No caso, quanto aos intervalos de 1º/9/1979 a 25/3/1983, de 23/11/1992 a 5/3/1997 e de 19/8/2014 a 27/2/2015, a parte autora logrou demonstrar, via PPP, a exposição habitual e permanente a níveis de ruído superiores aos limites de tolerância estabelecidos na norma em comento.
Contudo, em relação aos demais interstícios controversos, a pretensão é incabível.
Isso porque a atividade de sapateiro/pespontador, a despeito de ostentar certa carga insalubre, em virtude da exposição a agentes nocivos inerentes à profissão, como "cola de sapateiro" (hidrocarboneto tóxico), não encontra previsão nos Decretos n. 53.831, de 25 de março de 1964, e 83.080, de 24 de janeiro de 1979.
Desse modo, em virtude das atividades exercidas em empresas de calçados não constarem da legislação especial, sua natureza especial deve ser comprovada.
Entretanto, na hipótese, a parte autora não se desincumbiu do ônus que realmente lhe toca quando instruiu a peça inicial, qual seja: carrear prova documental descritiva das condições insalubres às quais permaneceu exposta no ambiente laboral, como formulários padrão e laudo técnico individualizado ou PPP.
Com efeito, não prospera a contagem diferenciada dos intervalos de 6/3/1997 a 2/3/2004, de 3/5/2010 a 7/9/2011 e de 9/5/2012 a 8/12/2013, justamente porque os perfis profissiográficos coligidos apontam a exposição a níveis de ruído abaixo dos limites estabelecidos em lei (90 decibéis até 18/11/2003 e 85 decibéis para período subsequente).

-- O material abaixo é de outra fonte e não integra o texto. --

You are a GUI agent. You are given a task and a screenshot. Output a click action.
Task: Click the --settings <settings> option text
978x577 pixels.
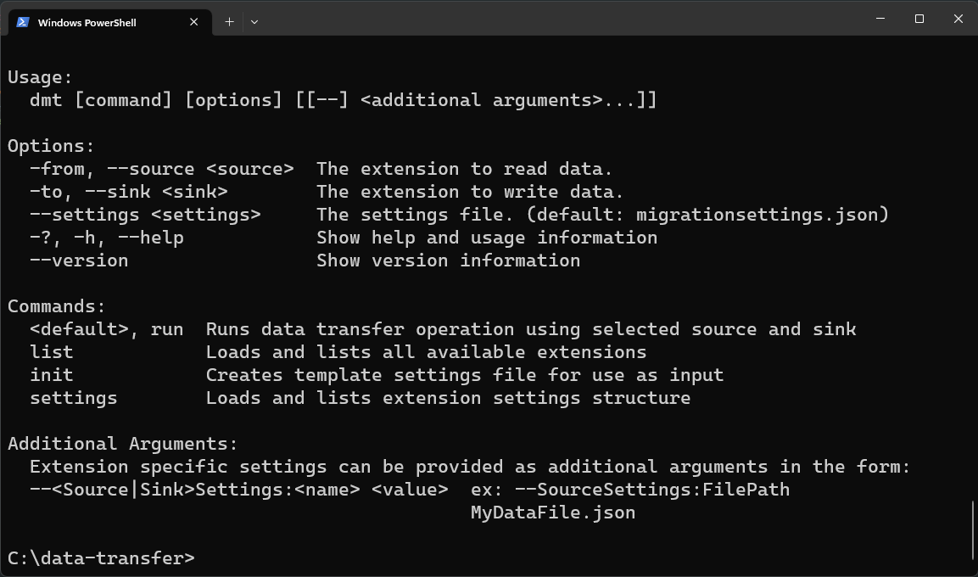click(x=145, y=215)
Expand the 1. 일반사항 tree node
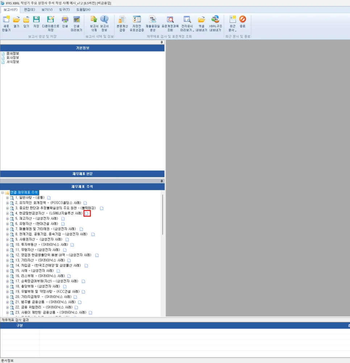The height and width of the screenshot is (363, 350). pyautogui.click(x=7, y=198)
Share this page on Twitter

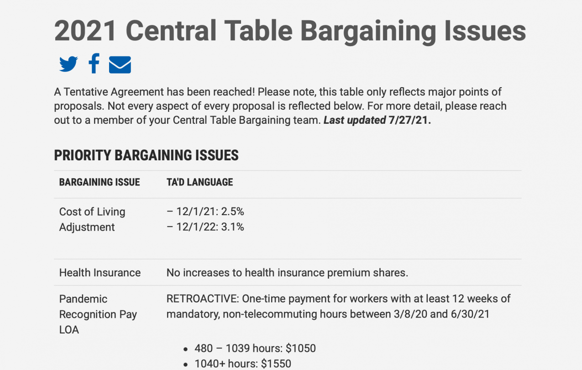(x=68, y=64)
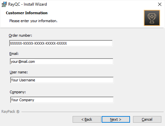
Task: Close the RayQC Install Wizard window
Action: pos(160,4)
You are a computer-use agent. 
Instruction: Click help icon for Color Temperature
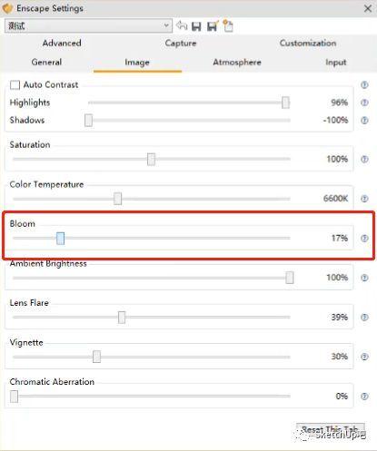364,199
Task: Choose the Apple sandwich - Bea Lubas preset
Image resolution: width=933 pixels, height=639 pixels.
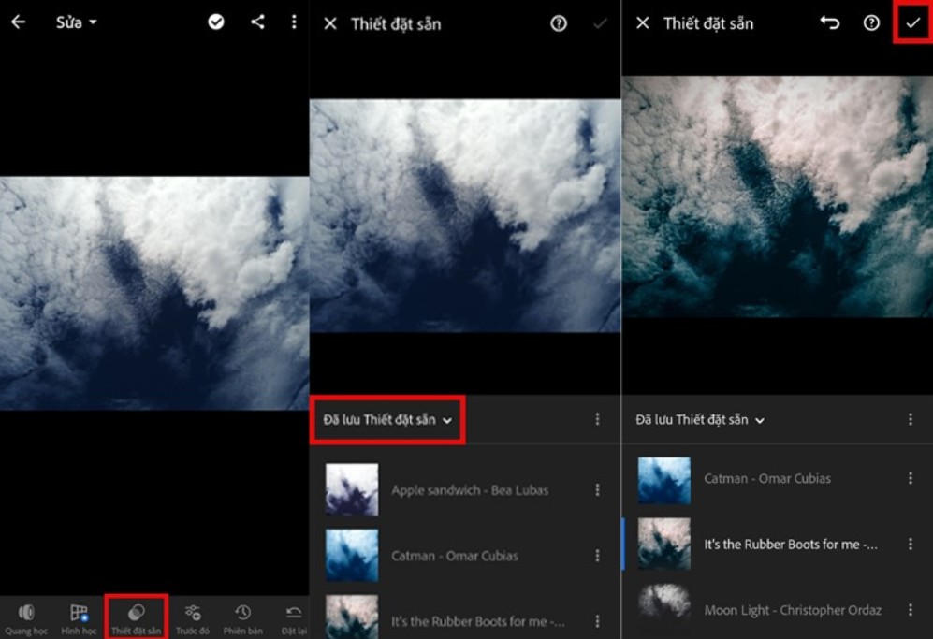Action: click(x=469, y=489)
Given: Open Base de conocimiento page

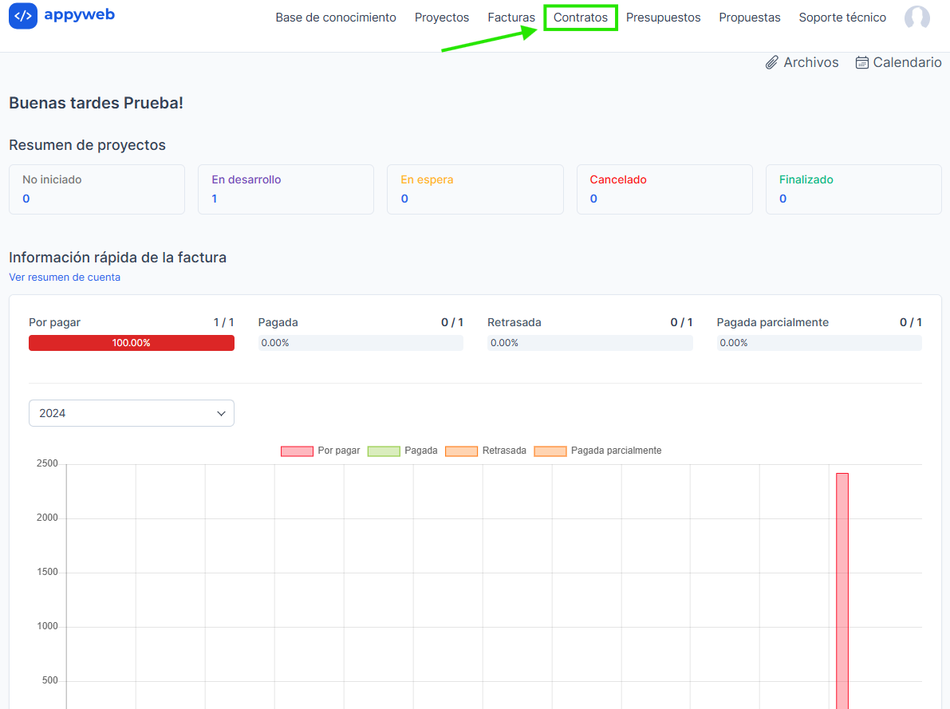Looking at the screenshot, I should coord(336,18).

Ressalte-se que o laudo pericial, encomendado pelo Sindicato dos Empregados nas Indústrias de Calçados de Franca/SP (fs. 67/117), não se mostra apto a atestar as condições prejudiciais do obreiro nas funções alegadas, com permanência e habitualidade, por reportar-se, de forma genérica, às indústrias de calçados de Franca, sem enfrentar as especificidades do ambiente de trabalho de cada uma delas. Em suma, trata-se de documento que não traduz, com fidelidade, as reais condições vividas individualmente, à época, pela parte autora nos lapsos debatidos.
Ademais, o laudo judicial produzido no curso da instrução (fs. 203/214) também não pode ser admitido para atestar as condições prejudiciais do obreiro, em relação aos interstícios de 6/3/1997 a 2/3/2004 ("Democrata Calçados e Artefatos de Couro Ltda."), de 3/5/2010 a 7/9/2011 ("Andreia Conceição Motta Mendonça ME") e de 9/5/2012 a 8/12/2013 ("Wedge Calçados Ltda. - ME"), pois realizado com base em similaridade das empresas trabalhadas pela parte autora, o que não retrata o ambiente de trabalho do demandante.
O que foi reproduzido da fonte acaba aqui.